A major voice for women’s health pulled funding for Planned Parenthood, the organization announced Wednesday.
The Susan G. Komen Foundation, the largest private breast cancer research group in the nation and sponsor of several 5K and 10K charity runs in the Southland, decided to cut funding from the self-described sexual and reproductive health group.
“It is going to have a devastating impact on the services that women and families receive,” Solinda Vasquez of Planned Parenthood told NBC 4.
Komen grants to Planned Parenthood totaled about $680,000 last year and $580,000 the year before, according to the Associated Press. That money was allocated to 19 of its affiliated for breast-cancer screening and other breast-health services.
Of the 4 million breast exams performed by Planned Parenthood, nearly 170,000 were the result of Komen grants, according to the organization.
Planned Parenthood feared the move by the foundation that made the pink ribbon famous was a result of pressure from anti-abortion groups.
"Unfortunately, it seems that politics is definitely a factor and politics should never be a favor in women’s health," Vasquez said.
The Komen foundation released a statement noting that their grant-making decisions were not about politics.
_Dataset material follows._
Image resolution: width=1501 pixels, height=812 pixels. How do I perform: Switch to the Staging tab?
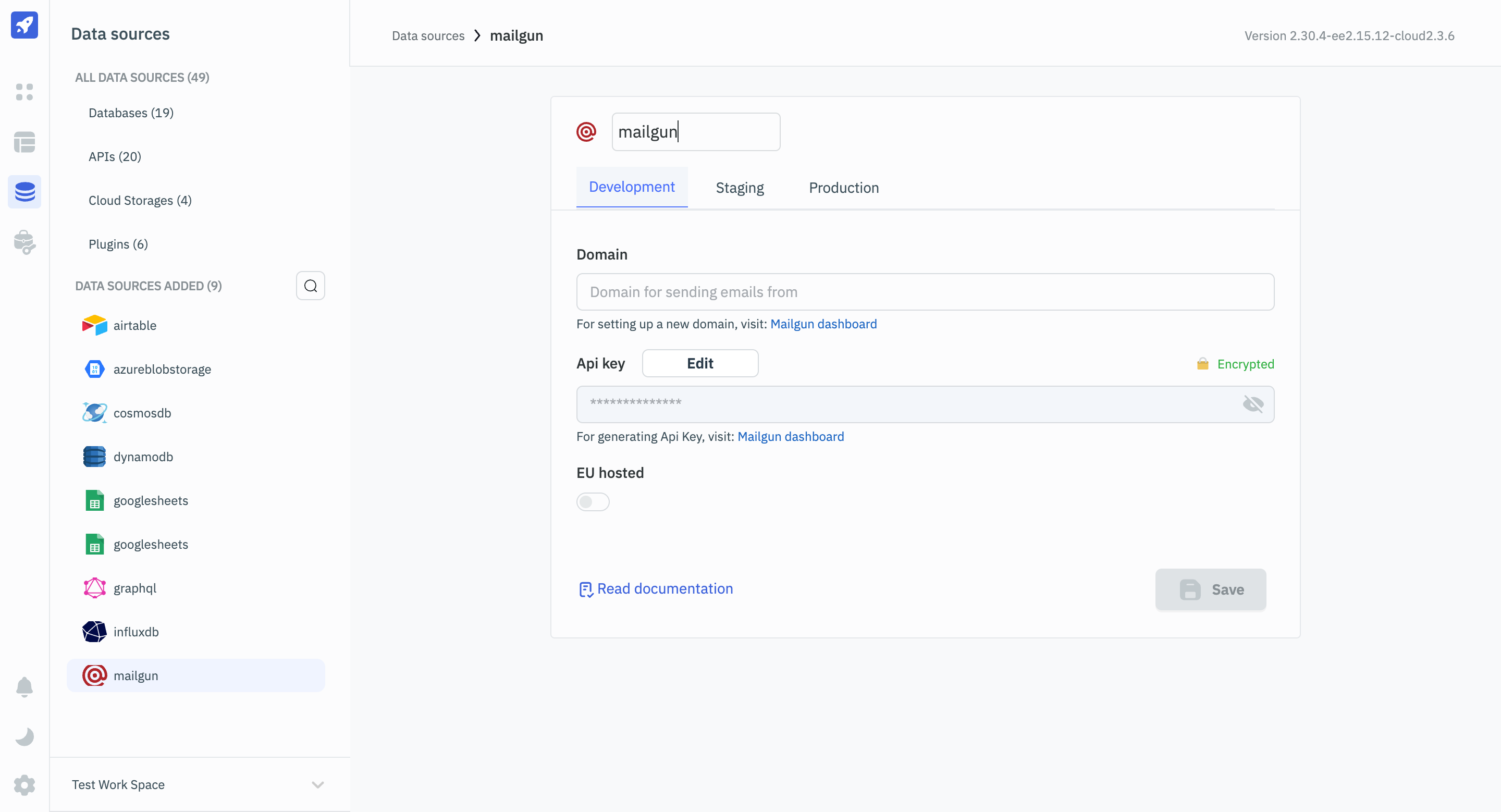point(739,188)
"We made the decision to implement stronger performance criteria for our grantees to minimize duplication and free up dollars," the statement read.
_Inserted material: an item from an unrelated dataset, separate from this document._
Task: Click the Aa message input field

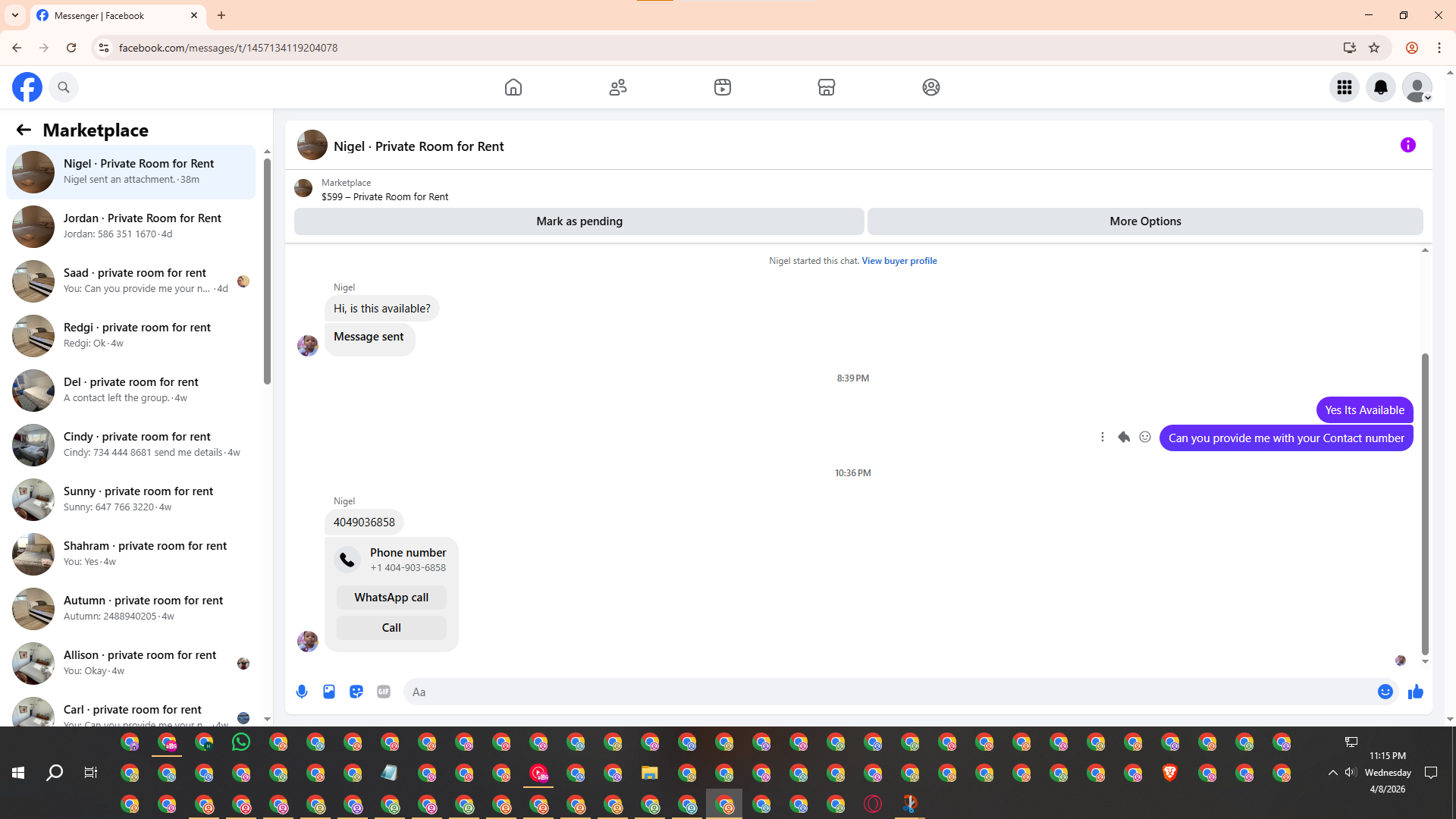Action: [x=887, y=692]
Those new standards require Komen to eliminate funding to groups under a federal investigation.
Planned Parenthood falls into that category because a House subcommittee started a probe into whether the organization uses federal money for abortion services.
But Planned Parenthood reported that only three percent of its budget goes to abortion services with the majority funding STD testing and treatment, and contraception.
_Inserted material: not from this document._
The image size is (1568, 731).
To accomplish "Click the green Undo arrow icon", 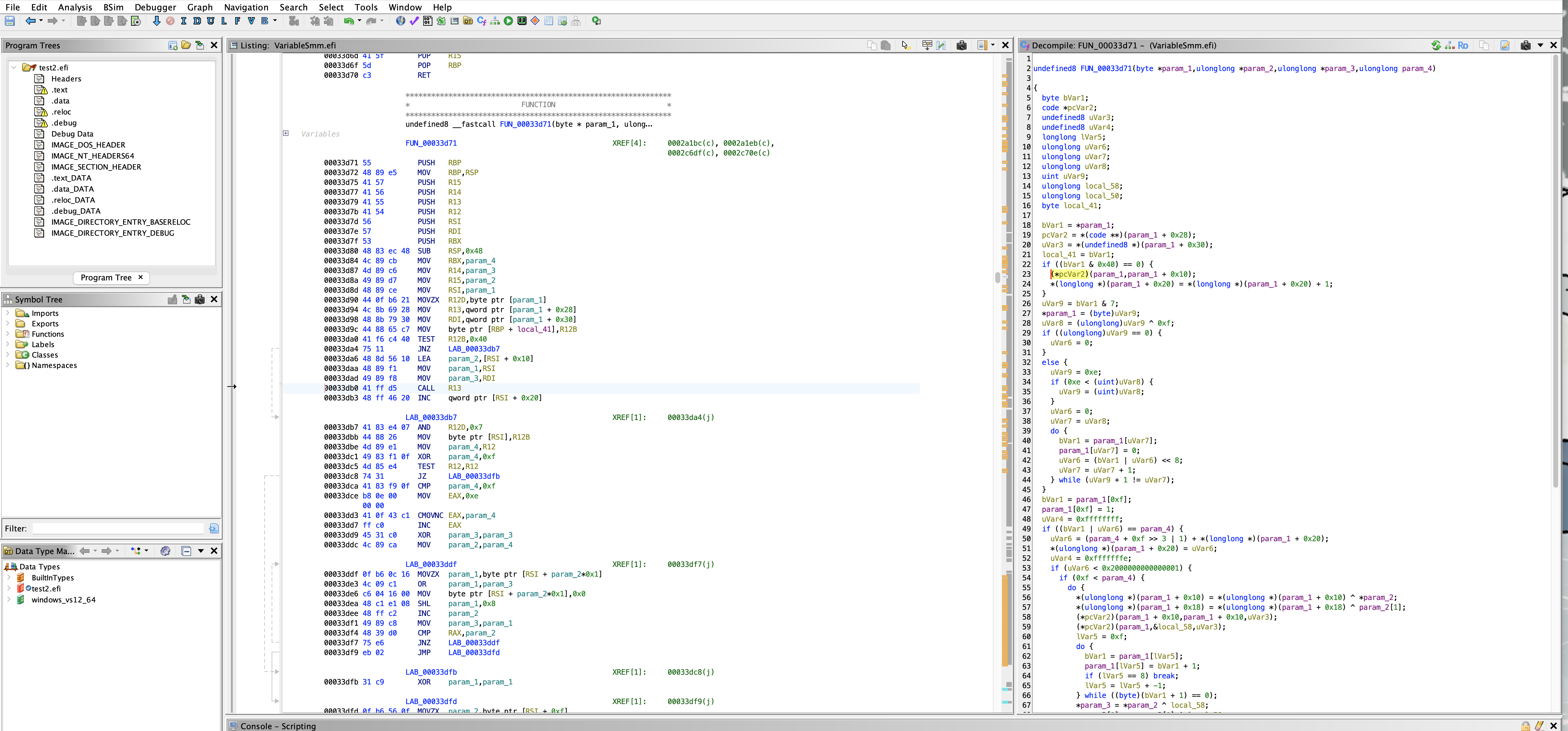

Regardless of the reason, many Americans have shown their support for Planned Parenthood, which said it was flooded with donations after news of the split broke.
The organization received more than $400,000 from 6,000 donors in 24 hours, according to the Associated Press.
California legislators have also made their opinions known. Senator Alex Padilla (D-Pacoima) severed ties with the Komen foundation, an organization he had close connections with, according to a press release.
Padilla, who was known as the "Pink Tie Guy" in L.A. County, said he can no longer support the foundation.
"By terminating these grants, Komen will be denying access to tens of thousands of women. These are critical services in communities of need," Padilla said in a statement. "That is not consistent with Komen’s stated mission as I understand it."